Extracted data entries
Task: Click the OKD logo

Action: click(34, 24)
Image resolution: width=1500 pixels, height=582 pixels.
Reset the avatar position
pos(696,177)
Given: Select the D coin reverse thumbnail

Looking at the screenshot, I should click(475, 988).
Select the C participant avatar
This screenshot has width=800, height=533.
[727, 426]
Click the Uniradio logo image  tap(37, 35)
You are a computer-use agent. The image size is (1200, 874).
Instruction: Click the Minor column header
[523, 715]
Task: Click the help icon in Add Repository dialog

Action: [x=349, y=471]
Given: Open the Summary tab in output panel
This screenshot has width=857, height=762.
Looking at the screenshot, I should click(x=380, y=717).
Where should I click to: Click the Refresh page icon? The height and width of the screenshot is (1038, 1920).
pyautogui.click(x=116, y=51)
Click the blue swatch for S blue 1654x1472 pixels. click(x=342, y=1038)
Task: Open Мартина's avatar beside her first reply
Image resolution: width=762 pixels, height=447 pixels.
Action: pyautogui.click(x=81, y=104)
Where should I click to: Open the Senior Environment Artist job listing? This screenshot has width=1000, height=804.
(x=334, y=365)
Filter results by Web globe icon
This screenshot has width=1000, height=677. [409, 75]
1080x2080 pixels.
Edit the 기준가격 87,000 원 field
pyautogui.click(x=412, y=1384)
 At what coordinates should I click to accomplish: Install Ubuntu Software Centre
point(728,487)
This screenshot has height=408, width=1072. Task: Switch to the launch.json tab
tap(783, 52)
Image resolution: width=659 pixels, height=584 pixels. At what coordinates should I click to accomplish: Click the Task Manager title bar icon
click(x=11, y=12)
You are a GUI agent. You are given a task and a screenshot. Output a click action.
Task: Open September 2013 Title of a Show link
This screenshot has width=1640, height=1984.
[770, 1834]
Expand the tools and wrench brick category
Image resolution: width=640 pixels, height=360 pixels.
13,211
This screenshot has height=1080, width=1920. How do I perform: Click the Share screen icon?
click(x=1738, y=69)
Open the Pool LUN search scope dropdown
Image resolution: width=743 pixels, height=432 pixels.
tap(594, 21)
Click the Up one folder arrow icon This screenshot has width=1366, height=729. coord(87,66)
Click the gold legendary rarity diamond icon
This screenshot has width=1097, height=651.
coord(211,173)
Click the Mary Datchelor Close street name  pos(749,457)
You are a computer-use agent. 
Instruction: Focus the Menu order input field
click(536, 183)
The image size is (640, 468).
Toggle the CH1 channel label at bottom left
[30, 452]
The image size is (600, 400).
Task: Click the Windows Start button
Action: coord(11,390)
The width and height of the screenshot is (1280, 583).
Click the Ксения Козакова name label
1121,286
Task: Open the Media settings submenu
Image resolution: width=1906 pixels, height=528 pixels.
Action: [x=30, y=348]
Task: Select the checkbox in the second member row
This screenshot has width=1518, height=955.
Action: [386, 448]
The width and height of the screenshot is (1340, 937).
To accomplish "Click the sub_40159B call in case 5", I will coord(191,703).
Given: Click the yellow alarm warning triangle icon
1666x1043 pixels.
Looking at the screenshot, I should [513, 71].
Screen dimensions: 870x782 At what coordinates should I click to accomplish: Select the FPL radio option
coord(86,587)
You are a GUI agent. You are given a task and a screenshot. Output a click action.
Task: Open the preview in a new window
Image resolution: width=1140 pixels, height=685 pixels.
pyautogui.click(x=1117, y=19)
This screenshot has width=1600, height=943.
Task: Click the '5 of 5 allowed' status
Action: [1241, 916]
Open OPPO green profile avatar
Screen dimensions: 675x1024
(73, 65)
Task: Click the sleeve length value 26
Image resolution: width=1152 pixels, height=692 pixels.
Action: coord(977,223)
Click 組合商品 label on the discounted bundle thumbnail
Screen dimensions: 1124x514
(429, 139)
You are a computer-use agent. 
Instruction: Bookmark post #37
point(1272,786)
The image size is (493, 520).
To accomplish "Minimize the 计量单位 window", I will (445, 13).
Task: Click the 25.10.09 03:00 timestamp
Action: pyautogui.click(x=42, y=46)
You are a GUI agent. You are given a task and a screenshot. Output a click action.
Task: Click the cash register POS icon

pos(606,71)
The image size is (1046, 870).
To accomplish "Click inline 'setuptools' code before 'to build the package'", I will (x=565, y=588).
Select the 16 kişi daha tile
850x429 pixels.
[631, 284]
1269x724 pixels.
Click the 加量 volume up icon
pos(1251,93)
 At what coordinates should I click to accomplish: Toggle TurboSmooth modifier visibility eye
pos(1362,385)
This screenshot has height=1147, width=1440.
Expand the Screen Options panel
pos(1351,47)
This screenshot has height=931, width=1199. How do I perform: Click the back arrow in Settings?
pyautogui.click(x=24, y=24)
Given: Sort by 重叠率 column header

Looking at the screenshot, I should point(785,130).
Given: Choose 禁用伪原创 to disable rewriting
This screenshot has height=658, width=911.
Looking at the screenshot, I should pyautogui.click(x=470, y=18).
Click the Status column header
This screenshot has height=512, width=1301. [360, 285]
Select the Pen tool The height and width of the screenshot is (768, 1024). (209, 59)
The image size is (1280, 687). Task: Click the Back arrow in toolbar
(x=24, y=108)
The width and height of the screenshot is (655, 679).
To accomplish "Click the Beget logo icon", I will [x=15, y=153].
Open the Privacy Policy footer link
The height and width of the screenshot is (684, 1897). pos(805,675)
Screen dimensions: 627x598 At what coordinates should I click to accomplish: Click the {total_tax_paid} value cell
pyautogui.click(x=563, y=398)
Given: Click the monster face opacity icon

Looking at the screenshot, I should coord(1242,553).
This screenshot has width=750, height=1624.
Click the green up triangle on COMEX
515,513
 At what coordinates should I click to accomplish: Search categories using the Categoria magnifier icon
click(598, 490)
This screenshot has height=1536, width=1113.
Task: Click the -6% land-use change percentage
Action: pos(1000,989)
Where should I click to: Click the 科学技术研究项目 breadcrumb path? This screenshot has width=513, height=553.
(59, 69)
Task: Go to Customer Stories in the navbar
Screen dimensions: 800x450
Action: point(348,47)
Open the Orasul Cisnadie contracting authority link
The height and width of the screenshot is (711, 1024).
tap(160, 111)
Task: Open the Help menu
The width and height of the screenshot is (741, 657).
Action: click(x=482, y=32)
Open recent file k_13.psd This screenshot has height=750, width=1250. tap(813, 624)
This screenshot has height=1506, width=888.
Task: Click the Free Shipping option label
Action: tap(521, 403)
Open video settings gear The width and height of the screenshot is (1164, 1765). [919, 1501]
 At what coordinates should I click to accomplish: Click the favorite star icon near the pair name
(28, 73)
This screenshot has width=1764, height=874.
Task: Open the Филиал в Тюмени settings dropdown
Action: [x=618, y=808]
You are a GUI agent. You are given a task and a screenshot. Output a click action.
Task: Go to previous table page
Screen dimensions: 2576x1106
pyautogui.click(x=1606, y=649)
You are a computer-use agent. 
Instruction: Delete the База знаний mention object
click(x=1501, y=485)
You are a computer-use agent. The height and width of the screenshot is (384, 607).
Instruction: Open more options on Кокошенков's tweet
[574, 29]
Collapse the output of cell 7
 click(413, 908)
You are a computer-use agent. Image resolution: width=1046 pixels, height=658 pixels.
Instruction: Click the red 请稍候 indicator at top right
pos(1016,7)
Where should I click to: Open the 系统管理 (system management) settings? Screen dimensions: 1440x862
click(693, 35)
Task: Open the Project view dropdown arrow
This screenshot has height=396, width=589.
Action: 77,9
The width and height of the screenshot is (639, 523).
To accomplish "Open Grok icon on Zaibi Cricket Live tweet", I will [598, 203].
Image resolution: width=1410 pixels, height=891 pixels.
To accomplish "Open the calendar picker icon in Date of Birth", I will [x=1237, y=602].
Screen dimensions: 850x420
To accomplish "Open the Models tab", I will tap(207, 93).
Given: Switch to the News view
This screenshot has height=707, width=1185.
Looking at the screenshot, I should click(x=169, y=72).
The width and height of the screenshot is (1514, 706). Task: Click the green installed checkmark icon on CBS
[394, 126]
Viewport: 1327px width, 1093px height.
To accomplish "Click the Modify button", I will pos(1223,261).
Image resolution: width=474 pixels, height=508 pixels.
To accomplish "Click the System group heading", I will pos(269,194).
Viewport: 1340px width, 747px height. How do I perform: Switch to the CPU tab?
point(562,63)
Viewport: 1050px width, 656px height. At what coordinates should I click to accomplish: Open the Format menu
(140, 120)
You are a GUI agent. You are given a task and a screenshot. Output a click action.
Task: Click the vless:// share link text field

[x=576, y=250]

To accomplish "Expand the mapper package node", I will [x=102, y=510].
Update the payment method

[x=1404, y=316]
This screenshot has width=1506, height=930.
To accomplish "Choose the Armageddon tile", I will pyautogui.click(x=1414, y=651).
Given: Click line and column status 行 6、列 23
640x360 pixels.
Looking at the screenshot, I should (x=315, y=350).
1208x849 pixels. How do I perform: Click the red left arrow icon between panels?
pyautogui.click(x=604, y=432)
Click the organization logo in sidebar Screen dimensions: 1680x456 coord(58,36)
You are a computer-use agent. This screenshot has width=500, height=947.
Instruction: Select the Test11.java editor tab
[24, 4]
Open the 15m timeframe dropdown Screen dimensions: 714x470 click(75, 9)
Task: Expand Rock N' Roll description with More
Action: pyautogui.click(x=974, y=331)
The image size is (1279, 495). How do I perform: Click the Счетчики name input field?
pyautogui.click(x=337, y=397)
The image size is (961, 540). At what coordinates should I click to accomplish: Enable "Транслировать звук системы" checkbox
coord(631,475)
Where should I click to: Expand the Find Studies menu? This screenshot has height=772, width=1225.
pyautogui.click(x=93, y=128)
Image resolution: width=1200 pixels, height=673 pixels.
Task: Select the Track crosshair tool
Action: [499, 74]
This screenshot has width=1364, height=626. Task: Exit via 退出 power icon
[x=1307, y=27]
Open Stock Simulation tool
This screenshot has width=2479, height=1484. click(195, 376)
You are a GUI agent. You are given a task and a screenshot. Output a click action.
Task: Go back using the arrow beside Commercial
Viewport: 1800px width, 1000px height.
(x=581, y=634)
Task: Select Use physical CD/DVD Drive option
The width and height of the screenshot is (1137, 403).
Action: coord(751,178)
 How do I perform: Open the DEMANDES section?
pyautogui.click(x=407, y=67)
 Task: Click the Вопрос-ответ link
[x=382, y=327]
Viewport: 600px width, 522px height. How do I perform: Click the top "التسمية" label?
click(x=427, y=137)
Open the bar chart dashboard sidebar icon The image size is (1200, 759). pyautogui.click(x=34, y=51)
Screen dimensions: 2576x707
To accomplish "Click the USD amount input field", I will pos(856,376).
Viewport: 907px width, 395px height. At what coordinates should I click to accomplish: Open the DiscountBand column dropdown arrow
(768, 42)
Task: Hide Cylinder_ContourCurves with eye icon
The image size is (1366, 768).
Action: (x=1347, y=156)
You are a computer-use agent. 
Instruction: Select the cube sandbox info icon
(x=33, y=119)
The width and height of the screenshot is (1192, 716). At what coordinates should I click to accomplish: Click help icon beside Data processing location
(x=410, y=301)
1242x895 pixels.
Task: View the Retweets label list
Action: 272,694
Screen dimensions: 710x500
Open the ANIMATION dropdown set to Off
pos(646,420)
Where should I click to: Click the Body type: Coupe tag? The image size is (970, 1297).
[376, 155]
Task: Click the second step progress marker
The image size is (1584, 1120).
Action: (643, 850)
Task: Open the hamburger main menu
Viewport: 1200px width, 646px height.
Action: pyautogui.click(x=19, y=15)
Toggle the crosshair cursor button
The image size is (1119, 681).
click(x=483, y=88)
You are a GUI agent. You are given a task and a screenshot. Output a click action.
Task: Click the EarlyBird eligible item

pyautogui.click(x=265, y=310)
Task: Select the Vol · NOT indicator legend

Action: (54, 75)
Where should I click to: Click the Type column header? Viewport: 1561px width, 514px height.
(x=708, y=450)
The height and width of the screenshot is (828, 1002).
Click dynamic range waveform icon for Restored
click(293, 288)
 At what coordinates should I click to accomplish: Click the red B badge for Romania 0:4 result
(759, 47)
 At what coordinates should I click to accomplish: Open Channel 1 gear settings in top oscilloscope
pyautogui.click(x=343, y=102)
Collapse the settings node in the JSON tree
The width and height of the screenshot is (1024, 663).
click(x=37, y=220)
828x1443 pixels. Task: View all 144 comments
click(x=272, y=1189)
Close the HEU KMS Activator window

> _Task prompt_: Tell me how many lines in the entries contain the string "package", and give nothing besides that number.

> _Answer to this problem_: 2